§ Page text:

'''

Canadian mezzo Huguette Tourangeau, remembered for her powerful, almost baritonal chest voice, as well as for her stunning stage presence, was barely twenty when conductor Wilfrid Pelletier asked her to sing for his young colleague Zubin Mehta in the early 1960s. Pelletier had founded the Conservatoire de Musique du Québec à Montréal and was proud of the singers graduating from his school. The twenty-four-year-old Mehta was conducting symphonic concerts and opera productions as music director of the Montreal Symphony Orchestra at the time. He invited Tourangeau to sing Verdi's Requiem, and to make her professional opera debut as Mercédès in Carmen. Pelletier, who had worked at the Met as a rehearsal pianist and conductor from 1917 to 1950, also suggested that she prepare for the Met auditions. After she won those auditions, the stars were aligned. In 1964, Tourangeau landed the role of Cherubino at the Stratford Festival in Ontario. The conductor was Richard Bonynge. Tourangeau's auspicious meeting with the maestro was to be a turning point in her career. "My whole life has been like that," she says at our recent meeting in her airy, roomy apartment in the leafy West Island area of Montreal. "I happened to be at the right place at the right time." By 1965, she was touring with the Metropolitan Opera National Company, this time singing the roles of Carmen and Suzuki, and could not believe she was actually being paid to sing. "I was crazy with joy. I came from a very modest family, and it felt like money was falling from heaven — every week!"

'''

§ Exercises:
A. Using the Tourangeau profile, answer each question:
(i) In what role did Tourangeau make her professional opera debut?
(ii) Who conducted when she sang Cherubino at the Stratford Festival?
(iii) During which years did Pelletier work at the Met?
B. State whether each statement agrees with the Tourangeau profile, answering yes or no and quoting the words that decide it:
(i) Mehta was twenty-four while serving as music director of the Montreal Symphony Orchestra.
(ii) In 1965 Tourangeau sang Cherubino on tour with the Metropolitan Opera National Company.
(iii) Tourangeau grew up in a wealthy family.
C. Carry on the Tourangeau profile, starting after its final sentence.
These records have no connection to the Tourangeau profile.

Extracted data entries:
'''

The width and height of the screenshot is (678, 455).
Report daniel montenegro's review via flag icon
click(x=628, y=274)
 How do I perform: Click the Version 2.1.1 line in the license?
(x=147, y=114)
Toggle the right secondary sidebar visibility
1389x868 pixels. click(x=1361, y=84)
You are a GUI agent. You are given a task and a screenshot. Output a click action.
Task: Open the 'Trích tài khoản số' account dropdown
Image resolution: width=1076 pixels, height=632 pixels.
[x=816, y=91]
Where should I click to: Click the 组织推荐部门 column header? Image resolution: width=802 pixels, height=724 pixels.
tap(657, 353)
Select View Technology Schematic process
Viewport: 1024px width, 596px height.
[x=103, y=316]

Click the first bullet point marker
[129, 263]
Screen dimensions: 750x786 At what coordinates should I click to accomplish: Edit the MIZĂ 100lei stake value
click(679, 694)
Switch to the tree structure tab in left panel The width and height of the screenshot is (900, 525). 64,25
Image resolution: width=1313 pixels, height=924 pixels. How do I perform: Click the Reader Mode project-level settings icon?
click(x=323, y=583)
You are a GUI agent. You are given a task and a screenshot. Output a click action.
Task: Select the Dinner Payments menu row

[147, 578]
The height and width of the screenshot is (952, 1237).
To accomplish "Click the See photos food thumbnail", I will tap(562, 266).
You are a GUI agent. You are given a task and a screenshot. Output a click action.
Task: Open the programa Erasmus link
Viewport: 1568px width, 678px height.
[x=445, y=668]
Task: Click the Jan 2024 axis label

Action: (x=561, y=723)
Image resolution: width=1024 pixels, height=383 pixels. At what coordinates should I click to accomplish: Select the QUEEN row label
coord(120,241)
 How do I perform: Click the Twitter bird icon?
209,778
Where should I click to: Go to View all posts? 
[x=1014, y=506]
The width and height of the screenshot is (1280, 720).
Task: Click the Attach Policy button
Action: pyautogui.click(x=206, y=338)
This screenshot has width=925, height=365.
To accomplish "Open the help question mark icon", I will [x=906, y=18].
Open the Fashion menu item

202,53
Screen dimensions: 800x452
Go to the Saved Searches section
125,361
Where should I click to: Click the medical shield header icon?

'''

§ Answers for this exercise:
A.
(i) Mercédès in Carmen
(ii) Richard Bonynge
(iii) From 1917 to 1950

B.
(i) Yes: "The twenty-four-year-old Mehta was conducting symphonic concerts and opera productions as music director of the Montreal Symphony Orchestra at the time."
(ii) No: "By 1965, she was touring with the Metropolitan Opera National Company, this time singing the roles of Carmen and Suzuki"
(iii) No: "I came from a very modest family"

C.
After a successful tour of fifty-six U.S. cities with the Met, Tourangeau returned to New York and happened to meet Bonynge, who said he would like to hear her again. She was to sing a few days later in Carnegie Hall for Colbert Artists, soon to be her agents. Bonynge attended the audition and immediately asked her if she would be free to come to Seattle to sing Mallika to the Lakmé of his wife, Joan Sutherland. "Of course, I was!" she recalls. "Bonynge loved my voice because of the ample medium range and the very low register, which has been sometimes criticized. He liked the quality of our voices together, Joan and I, and he also liked the fact that I was so enthusiastic to take up challenges. The more difficult the part, the more quickly I learned it." At first, Sutherland and Tourangeau sang French operas together. Eventually, Tourangeau was invited to the Bonynges' home in Switzerland, where the conductor coached her for several weeks in other repertoire. Together they prepared a recording of Messiah and a solo album of Arias from Forgotten Operas by Auber, Balfe, Bizet, Donizetti, Vaccai and Verdi for the Decca label, both LPs issued in 1970.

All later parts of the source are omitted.